Masyarakat di Kuningan, Jawa Barat, menolak keras kebijakan pemerintah yang akan mewajibkan penggunaan aplikasi MyPertamina saat membeli Bahan Bakar Minyak (BBM) bersubsidi di SPBU (Stasiun Pengisian Bahan Bakar).
"Penolakan kami jelas mengandung unsur keselamatan. Seperti, selama ini kami tidak pernah mengaktifkan atau mengoperasikan Android saat sedang di SPBU. Karena, selama ini kami ikuti aturan daripada pihak manajamen SPBU," kata salah seorang pegiat media sosial, Muhidin, Kamis (30/6).
Alasan lain, kebijakan ini tidak mempermudah dan memberi pelayanan lebih, namun justru mempersulit masyarakat.
"Saya kira ini pelayanan berlebihan ya, karena dengan mendownload aplikasi itu berarti manajemen Pertamina diduga melakukan komersial juga. Karena begini, ketika kita masuk atau memiliki aplikasi itu otomatis sistim byte dalam dunia internet berlaku dan keuntungan dong bagi si pemilik aplikasi," ungkap Mujahidin, dikutip
Kantor Berita RMOLJabar.
Menurutnya, masih banyak cara lain yang bisa dilakukan Pertamina untuk meraup keuntungan.

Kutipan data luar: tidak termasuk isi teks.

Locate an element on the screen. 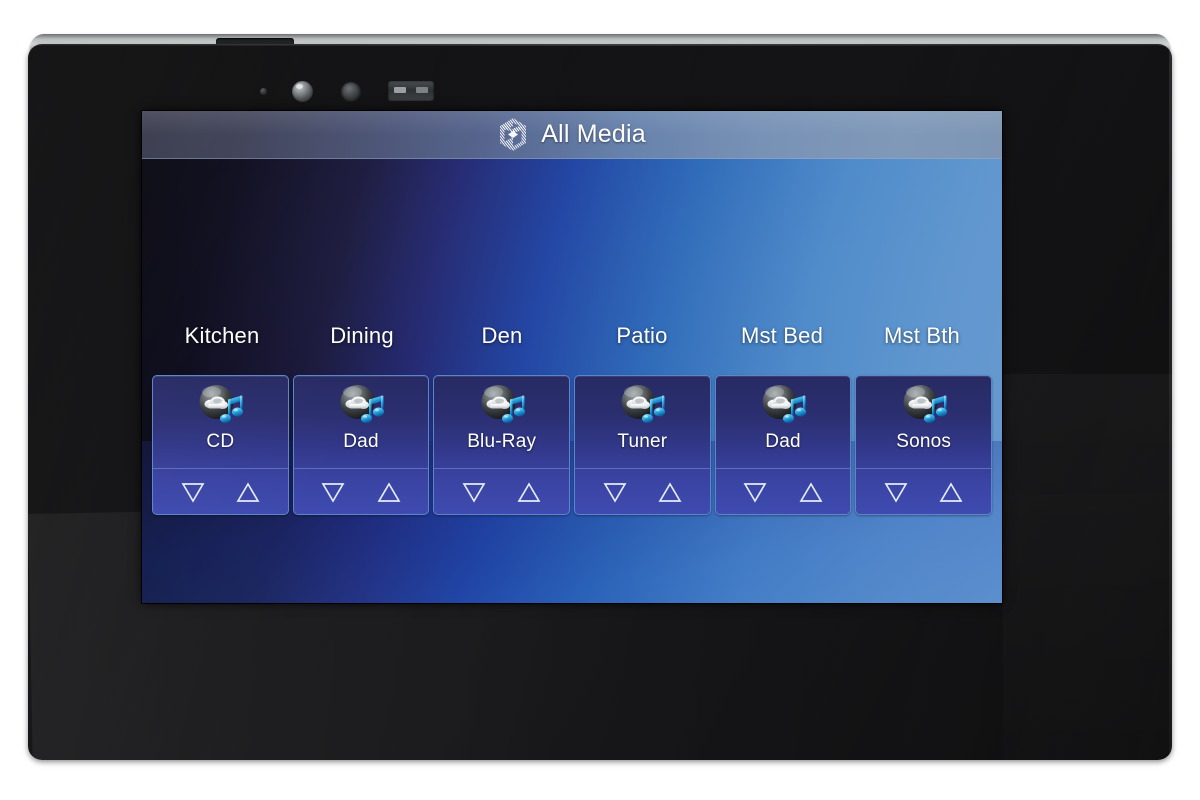 The image size is (1200, 800). volume-control-dining is located at coordinates (362, 492).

"Ya kalau mau untung zaman modern dengan kecanggihan teknologi itu banyak cara. Kenapa harus paksa warga untuk download aplikasi demikian?" kritiknya.
Senada dengan Muhidin, Roni yang merupakan driver ojek online mengaku sangat kecewa dengan keharusan menggunakan aplikasi MyPertamina.
"Jujur kami kecewa. Meski di Kuningan belum terjadi, jelas ini sangat merugikan kami. Terutama dalam baterai handphone. Bayangkan, ketika aplikasi selain ojek online kami aktif dan ada aplikasi lain sama aktif juga, itu handphone bisa cepet drop baterainya dan bisa
ngehang juga," ujar warga Kecamatan Jalaksana itu.
Terpisah, Ketua DPC HPPI (Himpunan Profesi Pengemudi Indonesia) Kuningan, Dadi menyebut, sebaiknya pemerintah melakukan kaji ulang dan senantiasa memberikan kenyamanan pelayanan bagi kaum pengemudi angkutan umum.
"Mohon ada kebijakan untuk kendaraan angkutan umum dan angkutan barang karena tidak semua pengemudi menggunakan handphone android," pungkasnya.